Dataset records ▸
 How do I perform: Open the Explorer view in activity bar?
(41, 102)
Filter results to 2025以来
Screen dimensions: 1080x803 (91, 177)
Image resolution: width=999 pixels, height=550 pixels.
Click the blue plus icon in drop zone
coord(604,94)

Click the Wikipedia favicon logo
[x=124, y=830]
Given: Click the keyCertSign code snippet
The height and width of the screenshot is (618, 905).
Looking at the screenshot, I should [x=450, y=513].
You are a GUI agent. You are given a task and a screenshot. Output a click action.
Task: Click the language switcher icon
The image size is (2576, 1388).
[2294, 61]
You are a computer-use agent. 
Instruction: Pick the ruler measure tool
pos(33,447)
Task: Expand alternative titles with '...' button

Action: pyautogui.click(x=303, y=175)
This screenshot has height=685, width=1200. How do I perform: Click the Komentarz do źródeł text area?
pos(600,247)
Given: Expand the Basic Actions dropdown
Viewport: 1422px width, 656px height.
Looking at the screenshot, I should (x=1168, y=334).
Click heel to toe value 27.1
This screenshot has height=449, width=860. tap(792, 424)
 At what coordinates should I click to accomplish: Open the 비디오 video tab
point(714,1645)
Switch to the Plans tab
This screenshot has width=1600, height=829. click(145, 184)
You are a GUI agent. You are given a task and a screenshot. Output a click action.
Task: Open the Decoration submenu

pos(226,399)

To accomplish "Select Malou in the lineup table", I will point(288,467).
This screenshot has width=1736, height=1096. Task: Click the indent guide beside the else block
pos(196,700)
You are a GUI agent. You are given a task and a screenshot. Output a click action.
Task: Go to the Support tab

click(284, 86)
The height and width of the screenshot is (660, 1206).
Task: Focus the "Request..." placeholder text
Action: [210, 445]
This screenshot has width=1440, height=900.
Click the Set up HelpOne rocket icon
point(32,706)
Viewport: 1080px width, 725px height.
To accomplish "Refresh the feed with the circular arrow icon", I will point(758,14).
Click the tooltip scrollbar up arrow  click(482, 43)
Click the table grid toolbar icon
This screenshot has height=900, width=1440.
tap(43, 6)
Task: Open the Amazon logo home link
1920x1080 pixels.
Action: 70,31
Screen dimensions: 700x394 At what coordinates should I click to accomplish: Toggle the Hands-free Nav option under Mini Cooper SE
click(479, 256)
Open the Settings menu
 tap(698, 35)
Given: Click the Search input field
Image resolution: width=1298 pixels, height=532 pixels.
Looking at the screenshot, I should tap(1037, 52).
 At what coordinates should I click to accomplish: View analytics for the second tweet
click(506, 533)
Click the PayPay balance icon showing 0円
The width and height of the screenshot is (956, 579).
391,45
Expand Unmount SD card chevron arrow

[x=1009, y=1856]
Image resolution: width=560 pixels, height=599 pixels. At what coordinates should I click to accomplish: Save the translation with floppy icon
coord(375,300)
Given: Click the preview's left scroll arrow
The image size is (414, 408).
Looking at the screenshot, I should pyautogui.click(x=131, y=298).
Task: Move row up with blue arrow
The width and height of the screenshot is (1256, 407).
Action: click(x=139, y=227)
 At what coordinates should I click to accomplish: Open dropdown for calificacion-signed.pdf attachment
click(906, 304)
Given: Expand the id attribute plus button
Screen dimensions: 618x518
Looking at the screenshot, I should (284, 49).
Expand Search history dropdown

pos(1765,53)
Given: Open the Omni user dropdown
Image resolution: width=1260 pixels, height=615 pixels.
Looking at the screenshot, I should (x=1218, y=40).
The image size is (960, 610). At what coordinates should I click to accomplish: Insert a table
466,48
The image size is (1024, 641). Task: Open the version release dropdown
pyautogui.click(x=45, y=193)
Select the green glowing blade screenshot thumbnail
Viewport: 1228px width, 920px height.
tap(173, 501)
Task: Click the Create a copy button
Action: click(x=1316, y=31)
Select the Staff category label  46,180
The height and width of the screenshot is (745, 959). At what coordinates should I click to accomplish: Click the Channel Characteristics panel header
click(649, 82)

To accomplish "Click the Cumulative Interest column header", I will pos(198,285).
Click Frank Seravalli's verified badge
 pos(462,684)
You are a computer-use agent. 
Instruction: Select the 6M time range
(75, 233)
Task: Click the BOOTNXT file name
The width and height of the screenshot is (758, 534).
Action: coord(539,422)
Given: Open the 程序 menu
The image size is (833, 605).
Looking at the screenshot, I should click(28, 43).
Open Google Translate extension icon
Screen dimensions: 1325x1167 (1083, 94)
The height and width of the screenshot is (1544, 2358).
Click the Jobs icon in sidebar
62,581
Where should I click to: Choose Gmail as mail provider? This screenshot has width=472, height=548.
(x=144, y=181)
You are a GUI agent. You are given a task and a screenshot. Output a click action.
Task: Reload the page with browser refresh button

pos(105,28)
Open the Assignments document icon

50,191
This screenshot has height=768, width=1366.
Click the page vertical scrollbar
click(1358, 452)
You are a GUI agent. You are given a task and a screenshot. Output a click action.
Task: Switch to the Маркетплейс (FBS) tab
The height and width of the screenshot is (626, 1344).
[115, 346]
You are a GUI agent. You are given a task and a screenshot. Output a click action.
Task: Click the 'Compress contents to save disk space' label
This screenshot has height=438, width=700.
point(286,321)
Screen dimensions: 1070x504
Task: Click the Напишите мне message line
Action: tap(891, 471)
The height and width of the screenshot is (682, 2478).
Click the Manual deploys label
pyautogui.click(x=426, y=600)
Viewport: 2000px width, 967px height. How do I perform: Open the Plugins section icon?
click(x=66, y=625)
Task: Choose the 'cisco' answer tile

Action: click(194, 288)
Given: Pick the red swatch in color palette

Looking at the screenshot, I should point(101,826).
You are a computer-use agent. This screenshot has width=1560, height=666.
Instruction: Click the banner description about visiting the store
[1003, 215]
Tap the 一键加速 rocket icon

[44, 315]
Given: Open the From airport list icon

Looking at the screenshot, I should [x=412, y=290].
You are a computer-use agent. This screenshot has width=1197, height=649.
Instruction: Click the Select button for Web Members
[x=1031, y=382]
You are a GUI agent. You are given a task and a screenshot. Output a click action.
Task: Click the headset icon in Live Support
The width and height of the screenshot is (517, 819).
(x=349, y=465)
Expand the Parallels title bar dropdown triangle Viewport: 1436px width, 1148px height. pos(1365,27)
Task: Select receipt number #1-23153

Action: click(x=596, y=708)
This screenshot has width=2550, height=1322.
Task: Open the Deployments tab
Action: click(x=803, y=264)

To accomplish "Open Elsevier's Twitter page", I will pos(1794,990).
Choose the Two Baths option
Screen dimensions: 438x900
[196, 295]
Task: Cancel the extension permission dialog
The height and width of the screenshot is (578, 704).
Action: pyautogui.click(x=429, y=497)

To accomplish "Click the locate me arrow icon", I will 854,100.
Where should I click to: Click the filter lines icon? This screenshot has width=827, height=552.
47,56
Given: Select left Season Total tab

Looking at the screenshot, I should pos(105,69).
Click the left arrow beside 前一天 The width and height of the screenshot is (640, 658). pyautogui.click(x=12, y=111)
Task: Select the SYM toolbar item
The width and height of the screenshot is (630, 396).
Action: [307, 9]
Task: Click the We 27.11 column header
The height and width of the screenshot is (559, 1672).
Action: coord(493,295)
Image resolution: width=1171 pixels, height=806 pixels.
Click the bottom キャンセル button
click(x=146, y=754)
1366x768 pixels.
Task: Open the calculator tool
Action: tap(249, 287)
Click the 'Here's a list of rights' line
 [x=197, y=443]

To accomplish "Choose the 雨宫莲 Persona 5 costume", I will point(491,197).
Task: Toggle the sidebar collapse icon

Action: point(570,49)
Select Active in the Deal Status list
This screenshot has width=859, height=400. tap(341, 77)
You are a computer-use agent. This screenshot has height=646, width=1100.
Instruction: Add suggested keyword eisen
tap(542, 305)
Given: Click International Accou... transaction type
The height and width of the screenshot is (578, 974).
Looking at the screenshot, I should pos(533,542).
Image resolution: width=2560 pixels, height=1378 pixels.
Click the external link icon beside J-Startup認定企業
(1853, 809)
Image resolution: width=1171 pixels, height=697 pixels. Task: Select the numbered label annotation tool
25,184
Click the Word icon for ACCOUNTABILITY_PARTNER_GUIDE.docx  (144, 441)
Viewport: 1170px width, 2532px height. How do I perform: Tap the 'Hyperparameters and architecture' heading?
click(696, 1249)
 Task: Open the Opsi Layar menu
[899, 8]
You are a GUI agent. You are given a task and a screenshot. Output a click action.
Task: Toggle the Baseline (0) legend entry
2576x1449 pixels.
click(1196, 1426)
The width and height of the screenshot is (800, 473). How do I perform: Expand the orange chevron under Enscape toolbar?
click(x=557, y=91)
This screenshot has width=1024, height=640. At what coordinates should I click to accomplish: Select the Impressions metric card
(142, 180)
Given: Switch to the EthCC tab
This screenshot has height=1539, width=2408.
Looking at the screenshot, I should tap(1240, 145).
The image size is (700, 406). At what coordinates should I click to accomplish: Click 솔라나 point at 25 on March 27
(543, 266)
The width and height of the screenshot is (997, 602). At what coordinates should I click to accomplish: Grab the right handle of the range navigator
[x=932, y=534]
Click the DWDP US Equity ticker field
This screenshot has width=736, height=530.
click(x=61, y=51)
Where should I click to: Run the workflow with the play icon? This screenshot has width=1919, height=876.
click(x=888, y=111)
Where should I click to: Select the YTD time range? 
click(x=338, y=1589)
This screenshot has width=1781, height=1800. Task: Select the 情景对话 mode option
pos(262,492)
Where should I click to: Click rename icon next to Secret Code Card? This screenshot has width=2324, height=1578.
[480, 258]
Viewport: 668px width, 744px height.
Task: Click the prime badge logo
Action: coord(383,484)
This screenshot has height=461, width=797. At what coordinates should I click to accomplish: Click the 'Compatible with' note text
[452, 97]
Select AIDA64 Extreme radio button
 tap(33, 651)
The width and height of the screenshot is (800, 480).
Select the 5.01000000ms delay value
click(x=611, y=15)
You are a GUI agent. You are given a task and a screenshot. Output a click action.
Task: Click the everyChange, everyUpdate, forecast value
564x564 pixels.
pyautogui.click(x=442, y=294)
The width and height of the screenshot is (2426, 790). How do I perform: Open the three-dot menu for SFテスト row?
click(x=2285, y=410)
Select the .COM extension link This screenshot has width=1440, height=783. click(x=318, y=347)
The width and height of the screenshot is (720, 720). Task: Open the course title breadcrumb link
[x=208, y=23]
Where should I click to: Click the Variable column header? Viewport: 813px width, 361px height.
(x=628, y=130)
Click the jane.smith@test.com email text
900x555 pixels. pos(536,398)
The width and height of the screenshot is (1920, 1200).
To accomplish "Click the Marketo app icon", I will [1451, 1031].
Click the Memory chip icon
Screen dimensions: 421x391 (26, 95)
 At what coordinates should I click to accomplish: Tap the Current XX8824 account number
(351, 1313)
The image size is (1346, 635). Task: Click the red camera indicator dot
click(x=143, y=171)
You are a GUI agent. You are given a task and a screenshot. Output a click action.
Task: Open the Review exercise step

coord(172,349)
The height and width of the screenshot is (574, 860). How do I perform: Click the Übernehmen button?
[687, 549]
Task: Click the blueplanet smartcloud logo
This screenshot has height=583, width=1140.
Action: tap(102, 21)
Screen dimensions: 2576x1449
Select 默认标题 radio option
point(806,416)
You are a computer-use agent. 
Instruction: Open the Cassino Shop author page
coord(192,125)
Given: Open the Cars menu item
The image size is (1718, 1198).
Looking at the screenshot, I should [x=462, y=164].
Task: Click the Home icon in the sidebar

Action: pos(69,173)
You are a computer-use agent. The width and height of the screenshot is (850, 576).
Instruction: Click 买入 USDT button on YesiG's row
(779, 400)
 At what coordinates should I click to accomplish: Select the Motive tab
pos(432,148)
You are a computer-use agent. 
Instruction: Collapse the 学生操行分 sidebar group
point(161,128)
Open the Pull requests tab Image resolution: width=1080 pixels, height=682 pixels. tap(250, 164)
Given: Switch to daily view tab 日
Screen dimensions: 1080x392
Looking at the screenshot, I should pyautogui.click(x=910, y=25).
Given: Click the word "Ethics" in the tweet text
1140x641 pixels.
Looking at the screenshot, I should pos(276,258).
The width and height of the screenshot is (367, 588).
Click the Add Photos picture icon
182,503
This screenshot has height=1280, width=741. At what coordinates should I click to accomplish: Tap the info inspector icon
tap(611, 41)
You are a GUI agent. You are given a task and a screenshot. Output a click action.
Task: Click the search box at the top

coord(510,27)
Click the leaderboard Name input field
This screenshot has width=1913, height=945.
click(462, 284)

Objective ▸ Reproduce the items word for word, starting with the first line of the items and continuing through the line that contains "This screenshot has width=1600, height=829.", with that line included.

Exercise answer ▸
 How do I perform: Open the Explorer view in activity bar?
(41, 102)
Filter results to 2025以来
Screen dimensions: 1080x803 (91, 177)
Image resolution: width=999 pixels, height=550 pixels.
Click the blue plus icon in drop zone
coord(604,94)

Click the Wikipedia favicon logo
[x=124, y=830]
Given: Click the keyCertSign code snippet
The height and width of the screenshot is (618, 905).
Looking at the screenshot, I should [x=450, y=513].
You are a GUI agent. You are given a task and a screenshot. Output a click action.
Task: Click the language switcher icon
The image size is (2576, 1388).
[2294, 61]
You are a computer-use agent. 
Instruction: Pick the ruler measure tool
pos(33,447)
Task: Expand alternative titles with '...' button

Action: pyautogui.click(x=303, y=175)
This screenshot has height=685, width=1200. How do I perform: Click the Komentarz do źródeł text area?
pos(600,247)
Given: Expand the Basic Actions dropdown
Viewport: 1422px width, 656px height.
Looking at the screenshot, I should (x=1168, y=334).
Click heel to toe value 27.1
This screenshot has height=449, width=860. tap(792, 424)
 At what coordinates should I click to accomplish: Open the 비디오 video tab
point(714,1645)
Switch to the Plans tab
This screenshot has width=1600, height=829. click(145, 184)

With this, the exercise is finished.